How do you deal with populist jokers like Beppe Grillo and Nigel Farage?
The brilliant result in Eastleigh last night (a little bias showing here) was excellent news for the Lib Dems but a nightmare result for the Conservatives, beaten into third place by UKIP.
Like all ultra-conservative political campaigns, of the small nation, small ambition, small minds variety, UKIP is primarily a problem for the official Conservative Party. But in the end they are everyone’s problem, because of their disastrous destabilising effect on mainstream politicians.
So I am not just being generous here when I offer this advice to the Conservatives. Here is the Boyle Patent Three-Stage Advice for Dealing with Populist Jokers:
1. Downplay Europe as an issue. Or – to put it another way – for goodness sake don’t encourage them. The first thing the Conservatives will do is to swing to the right, start arguing endlessly about Europe or coming up with symbolic means to épater les Européens – and the result will be that Britain’s relations with Europe will rise up the political agenda, fuelling the UKIP machine. Farage will be given what they used to call ‘the oxygen of publicity’. The effect that Jean Marie le Pen had in France was that the official parties began to talk about race as a way of clawing his votes back. The actual effect of this was to put petrol in his bandwagon.
2. Stop talking endlessly about vision (unless you have one). The truth is that the British political system corrodes vision.
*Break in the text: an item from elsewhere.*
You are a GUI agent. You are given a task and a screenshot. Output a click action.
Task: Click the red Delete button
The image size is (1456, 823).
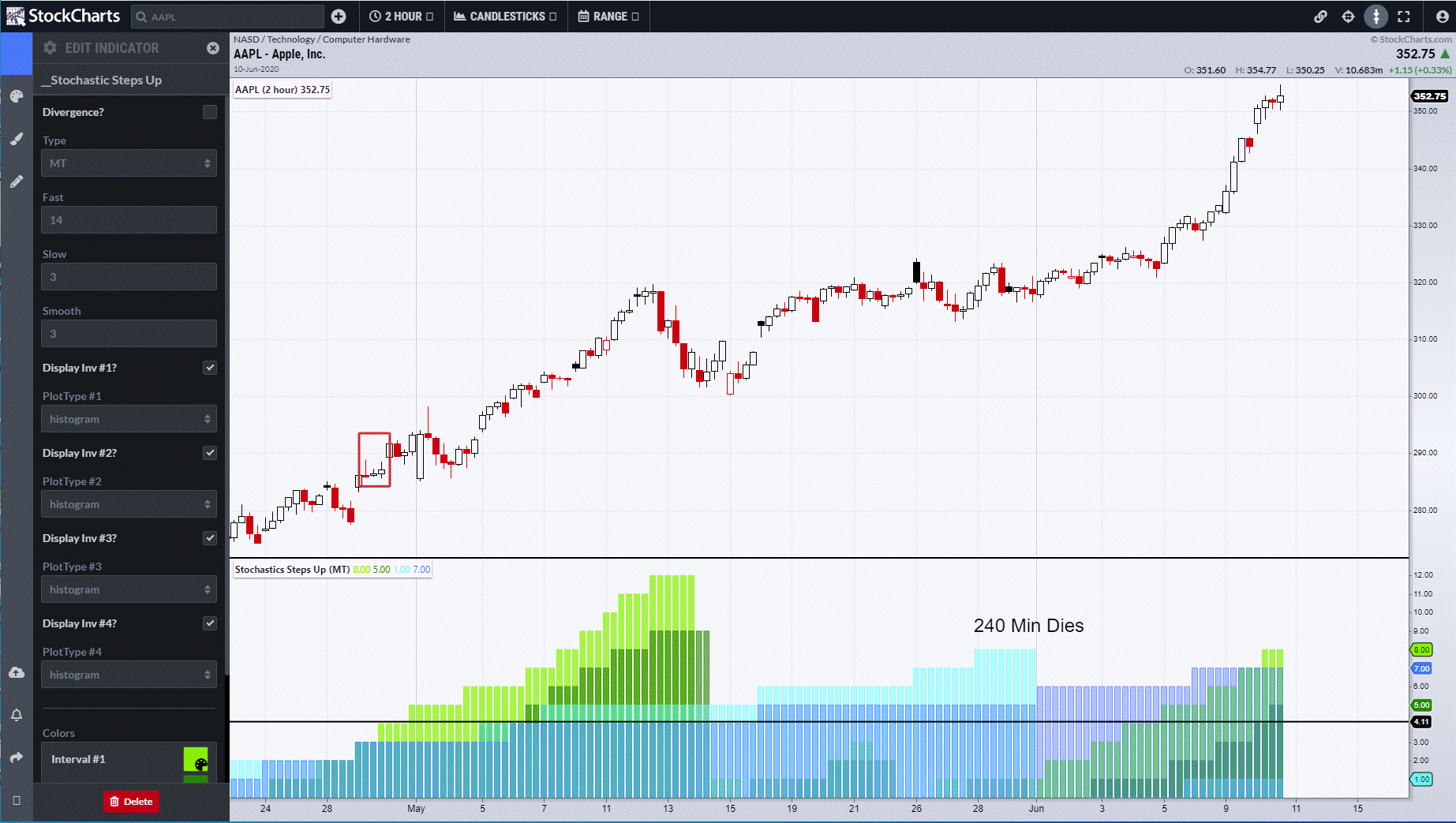pyautogui.click(x=131, y=801)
Consequently most UK politicians would not recognise one if it was gift-wrapped with ribbons and handed to them with a label marked ‘vision’. The mouthing of platitudes about vision simply widens the gap with the public.
3. Don’t be scared of responsible populism. Le Pen used to say he was winning because he was leading the only non-technocratic political party in Europe. What I believe he meant was that there is a quite terrifying blindness that mainstream politicians have to the miserable failings of vast institutions and bureaucracies – including of course the European Union. If UKIP is the only party that is able to point out these failings, and point out the way we are trussed up and abused by bureaucracies – public and private – and constantly taken for a ride by the overpaid scoundrels who run them, then it is hardly surprising they do well. Populism isn’t just about hate, unless you let the big haters get a clear run at the truth.
The political establishment has a horror of populism, which they regard as invariably racist and proto-fascist. It is one of the legacies of the Second World War, and the besetting sin of Fabianism – the worship of big bureaucracies for the good of the many.
The political projects known as Red Tories (aka ResPublica) and Blue Labour were both remarkably similar approaches to populism, recognising the vital importance of people to making anything work – versus big organisations, big corporations, big bureaucracies and technocracy in its many corrosive forms.
And let’s face it, the Lib Dems are not immune to the Fabian Fallacy themselves. They are prepared to turn a blind eye to the damage done by economic forces, or by huge bureaucracies – as long as their objectives are correct. As long as they tackle the euro crisis. As long as they pay down Greek debt. As if it doesn’t matter too much if a thousand people die unnecessarily on the wards as long as the integrity of the NHS is preserved.
If we really want to tackle UKIP, our very own Tea Party, then we need to borrow a little populism ourselves. What we need is a parallel Lib Dem movement, let’s call it Purple Liberals – or better still, let’s call it community politics – where we can genuinely start from where people are.
Not The People, a tyrannical concept if ever there was one. But people. Don’t let’s leave it to Farage or Grillo to occasionally tell it fearlessly how it is.